Nicholas Reid reflects in essay form on general matters and ideas related to literature, history, popular culture and the arts, or just life in general. You are free to agree or disagree with him.
THE WRITER ALONE AND FRUITLESS
The writer is alone at home. The writer has a deadline to meet. Today the writer is not inspired. What the writer has written so far seems filled with cliches. The writer is annoyed with himself. The writer deletes what he has written.
The writer is irritable. The writer paces around his study, looks out the window. It’s raining. The writer swears.
The writer goes downstairs. The writer has already had breakfast. The writer makes himself an un-needed toasted cheese sandwich. The writer knows he shouldn’t, but he eats it and paces around downstairs. The writer empties the coffee pot, cold since this morning, and fills his mug with strong black coffee. The writer puts the mug in the microwave, sets it, waits for the “ding”, pulls it out and begins to slurp it down.
The writer is now very dyspeptic. The writer knows too much strong black coffee makes him queasy and even more irritable. It’s almost headache territory. Still no inspiration.
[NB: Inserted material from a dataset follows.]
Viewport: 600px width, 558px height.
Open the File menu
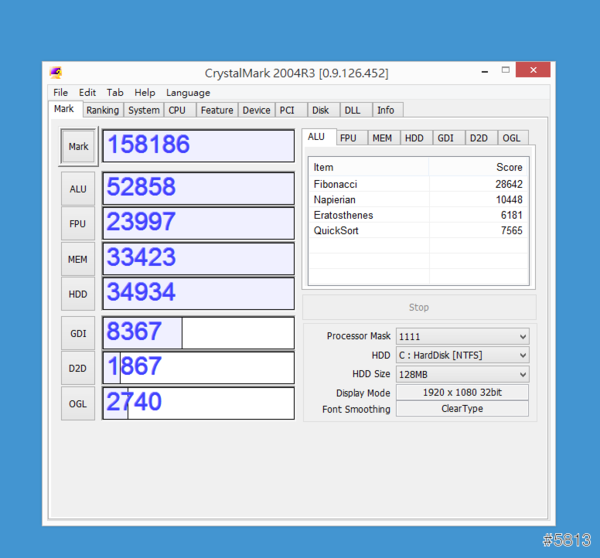tap(61, 93)
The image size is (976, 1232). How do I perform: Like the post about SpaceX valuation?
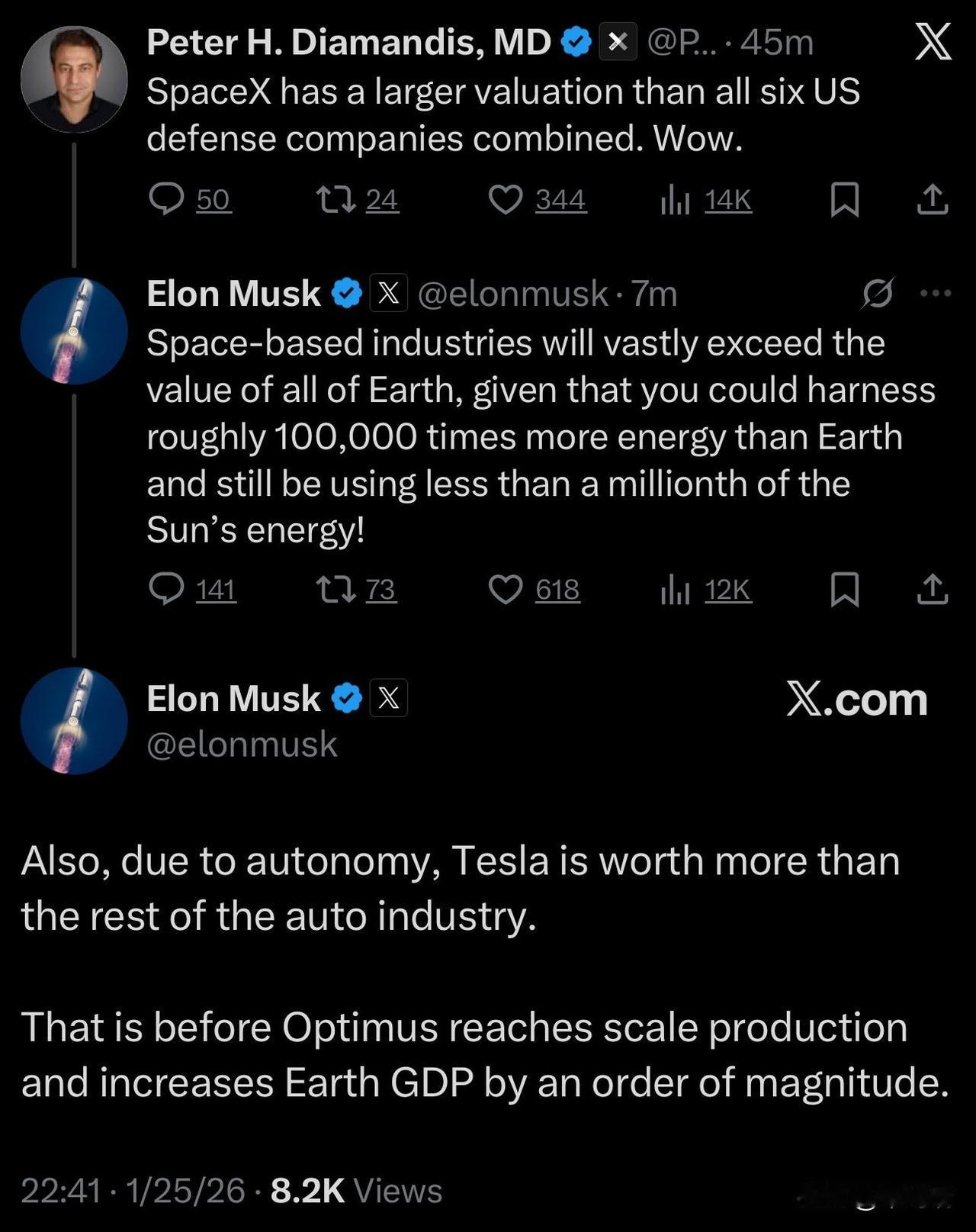[x=505, y=199]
The writer goes back upstairs. It’s raining. The writer looks at some things on You Tube. The writer realises that he’s just wasted about an hour-and-a-half. The writer curses himself. The writer asks himself where the day has gone. The writer wishes his wife would soon come home from her work so that she could persuade him back to his writing.
The rain has eased off a bit. The writer goes for his last resort. He takes his umbrella, puts on his raincoat, opens the front door, locks it behind him and goes on what should have been his morning walk – half-an-hour walking past much of the suburb and through a nice grove of trees. As usual, there are some people walking their dogs through the grove.
The writer is revived by the fresh air as the rain stops. The writer is now in a better mood. The writer walks back home quick-step.
The writer unlocks the door, marches in, puts the umbrella somewhere where it can dry, hangs up the raincoat in the laundry, grits his teeth and, though he hates it, he gets on with it.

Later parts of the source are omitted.